社団法人 企業福祉・共済総合研究所(理事長代行:石光 哲哉、東京都港区)は平成22年度老人保健健康増進等事業(老人保健事業推進費等)補助金を受けて「介護労働者の労働環境改善等に関する調査研究事業」を2011年3月末まで行い、この度、「平成22年度老人保健健康増進等事業 介護労働者の労働環境改善等に関する調査研究事業〜介護労働者定着のための福利厚生施策の考察と提言〜事業報告書」をとりまとめましたので公表いたします。
本事業は、介護労働問題の制度的・構造的な「低賃金」と「重労働」が重視されるが、「福利厚生」を切り口として、特に「衛生要因」のケアによる労働環境改善を考察し、介護労働者の定着、人材確保等に資する施策提言を行うことを目的としています。
【事業概要】
近時、介護労働に関する議論の多くは「低賃金」と「重労働」に収斂、膠着し、新たなる進展が導きづらい状況にあり、これを打開する新たな視点・テーマの提供が喫緊の課題である。本事業では、これまでの介護労働に関する議論では取り上げられることのなかった「福利厚生」を切り口とすることで、その議論に新たな視点を提供するとともに、どちらかといえば軽視されがちである「衛生要因」のケアを通じて、「仕事のやりがいはあるのに辞めていく」介護労働の現状に対応するだけでなく、これからの介護労働に参入しようとする求職者にとっても魅力ある環境づくりの具体的処方箋を導くものである。
(1) アンケート調査は、「訪問介護」、「通所介護事業所」、「介護老人福祉施設」、「介護老人保健施設」、 各400事業所、計1,600事業所への郵送調査を実施した。

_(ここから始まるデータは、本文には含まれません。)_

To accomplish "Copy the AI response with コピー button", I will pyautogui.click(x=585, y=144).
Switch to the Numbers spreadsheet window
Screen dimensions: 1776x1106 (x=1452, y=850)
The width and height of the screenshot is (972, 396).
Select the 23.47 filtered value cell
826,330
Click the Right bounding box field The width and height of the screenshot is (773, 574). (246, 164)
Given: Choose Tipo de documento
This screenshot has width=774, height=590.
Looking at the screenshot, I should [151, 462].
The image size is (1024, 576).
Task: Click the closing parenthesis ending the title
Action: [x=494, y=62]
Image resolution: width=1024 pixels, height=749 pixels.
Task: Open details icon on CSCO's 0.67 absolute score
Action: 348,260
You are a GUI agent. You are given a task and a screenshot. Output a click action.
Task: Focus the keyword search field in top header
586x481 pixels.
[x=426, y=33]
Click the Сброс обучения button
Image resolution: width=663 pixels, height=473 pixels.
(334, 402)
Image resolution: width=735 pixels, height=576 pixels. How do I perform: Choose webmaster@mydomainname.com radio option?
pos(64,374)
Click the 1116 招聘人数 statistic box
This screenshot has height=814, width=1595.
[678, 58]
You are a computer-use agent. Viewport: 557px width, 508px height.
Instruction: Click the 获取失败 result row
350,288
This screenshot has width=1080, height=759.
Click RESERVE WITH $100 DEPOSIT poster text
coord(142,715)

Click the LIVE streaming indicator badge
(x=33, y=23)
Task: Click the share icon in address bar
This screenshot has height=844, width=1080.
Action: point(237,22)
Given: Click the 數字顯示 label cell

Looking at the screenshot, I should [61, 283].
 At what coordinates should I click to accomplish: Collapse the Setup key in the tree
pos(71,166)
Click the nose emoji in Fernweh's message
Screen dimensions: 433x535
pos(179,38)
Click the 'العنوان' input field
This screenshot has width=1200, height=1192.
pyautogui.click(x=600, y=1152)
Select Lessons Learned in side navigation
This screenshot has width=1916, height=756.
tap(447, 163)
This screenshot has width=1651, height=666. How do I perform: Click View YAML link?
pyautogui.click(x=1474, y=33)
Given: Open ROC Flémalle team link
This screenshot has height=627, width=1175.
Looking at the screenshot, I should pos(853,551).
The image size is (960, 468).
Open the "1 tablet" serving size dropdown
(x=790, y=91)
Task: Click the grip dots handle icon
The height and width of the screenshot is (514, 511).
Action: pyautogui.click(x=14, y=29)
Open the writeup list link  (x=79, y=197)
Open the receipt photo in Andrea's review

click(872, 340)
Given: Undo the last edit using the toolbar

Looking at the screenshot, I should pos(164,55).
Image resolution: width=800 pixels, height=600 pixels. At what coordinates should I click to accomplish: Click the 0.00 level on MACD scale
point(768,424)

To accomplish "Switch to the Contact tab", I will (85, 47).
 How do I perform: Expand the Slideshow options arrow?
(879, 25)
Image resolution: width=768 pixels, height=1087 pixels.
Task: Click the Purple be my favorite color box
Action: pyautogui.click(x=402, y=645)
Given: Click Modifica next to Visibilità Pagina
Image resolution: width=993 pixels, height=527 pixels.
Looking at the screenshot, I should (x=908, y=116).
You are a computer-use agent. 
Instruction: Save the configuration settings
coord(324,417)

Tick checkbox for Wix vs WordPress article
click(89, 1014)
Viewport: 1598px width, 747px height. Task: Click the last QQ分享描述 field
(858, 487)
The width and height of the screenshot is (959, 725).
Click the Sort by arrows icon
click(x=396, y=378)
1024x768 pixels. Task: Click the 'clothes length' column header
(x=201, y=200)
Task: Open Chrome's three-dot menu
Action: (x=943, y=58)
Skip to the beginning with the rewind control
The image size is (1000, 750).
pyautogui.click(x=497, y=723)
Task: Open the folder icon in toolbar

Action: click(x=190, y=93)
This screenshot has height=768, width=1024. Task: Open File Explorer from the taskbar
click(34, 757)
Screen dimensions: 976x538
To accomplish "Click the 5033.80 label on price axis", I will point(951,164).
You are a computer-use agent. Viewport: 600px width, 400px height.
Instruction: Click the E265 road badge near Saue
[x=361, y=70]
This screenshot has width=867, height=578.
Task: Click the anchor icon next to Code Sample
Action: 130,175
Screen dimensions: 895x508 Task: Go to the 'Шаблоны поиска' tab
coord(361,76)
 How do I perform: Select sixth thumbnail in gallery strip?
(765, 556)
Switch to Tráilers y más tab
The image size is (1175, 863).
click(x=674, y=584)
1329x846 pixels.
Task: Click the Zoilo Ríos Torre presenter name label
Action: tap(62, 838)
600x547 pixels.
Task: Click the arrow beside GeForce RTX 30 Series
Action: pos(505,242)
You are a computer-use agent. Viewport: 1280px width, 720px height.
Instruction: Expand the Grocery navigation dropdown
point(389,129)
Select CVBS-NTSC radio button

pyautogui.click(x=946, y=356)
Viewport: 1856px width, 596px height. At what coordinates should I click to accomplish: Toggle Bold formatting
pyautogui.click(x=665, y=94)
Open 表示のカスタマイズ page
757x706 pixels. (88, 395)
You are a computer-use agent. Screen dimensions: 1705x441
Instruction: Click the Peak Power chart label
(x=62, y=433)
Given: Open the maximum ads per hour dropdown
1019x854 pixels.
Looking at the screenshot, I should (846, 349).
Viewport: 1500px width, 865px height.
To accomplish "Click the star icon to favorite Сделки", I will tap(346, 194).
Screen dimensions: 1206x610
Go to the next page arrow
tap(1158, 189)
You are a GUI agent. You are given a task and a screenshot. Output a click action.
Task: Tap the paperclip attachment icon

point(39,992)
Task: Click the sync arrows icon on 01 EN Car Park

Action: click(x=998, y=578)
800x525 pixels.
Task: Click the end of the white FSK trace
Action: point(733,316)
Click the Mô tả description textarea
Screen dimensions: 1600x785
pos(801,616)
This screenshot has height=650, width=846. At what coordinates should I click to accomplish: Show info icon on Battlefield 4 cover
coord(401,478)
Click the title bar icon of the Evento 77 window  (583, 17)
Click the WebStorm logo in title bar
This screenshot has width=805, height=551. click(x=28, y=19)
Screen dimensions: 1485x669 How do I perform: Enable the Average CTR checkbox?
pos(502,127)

その結果、466件の事業所より回答を得ることができた。また、同時に介護職員に対する調査も行い、1,307名の回答を得ることができ、先進事例として12事業所を訪問し、ヒアリング調査を実施した。
(2) 全6回にわたる委員会、アンケート調査結果ならびにヒアリング調査結果を通じて、介護事業所の区分(通所事業所、特養施設、老健施設、訪問事業所など)に係わらず介護職員の定着には、事業所や職員同士の日頃からのコミュニケーションや、仕事と家庭の両立支援(事業所内託児支援や親族介護支援など)、職員の能力や技術の向上支援、継続的な体力の維持を図るうえでは心身の健康保持を支援することが重要であることが整理された。
また、今後の提言事項として、ア.介護職員のための健康保険組合の設立の必要性、イ.低賃金を補完するうえでの介護事業所ならびに介護職員のための生活支援に関する情報提供の仕組みの構築、の2点があげられた。
(3) 2011年3月25日に成果還元(介護事業者向け)セミナ−を実施した。成果セミナ−として「介護職員の定着と福利厚生の役割」と題し、福利厚生研究の第一人者である西久保浩二氏(山梨大学教授)の基調講演(約1時間)をはじめ、事務局の調査結果の概要発表ならびに介護事業者の取り組み例を紹介し、西久保教授とゲストスピ−カ−によるパネルディスカッションを行った。本成果還元セミナーでは、賃金の福利厚生の機能の相違を整理し、介護職員の離職の理由が報酬だけではない点に言及したうえで、今後必要とされる福利厚生からの支援や横断的な仕組みの必要性を示した。
また、事例では小規模事業所においても介護職員の離職を抑止するための身近な取り組みが紹介されたことにより、経営的な資源が限られていても、参加者が取り組める可能性を示唆することができた。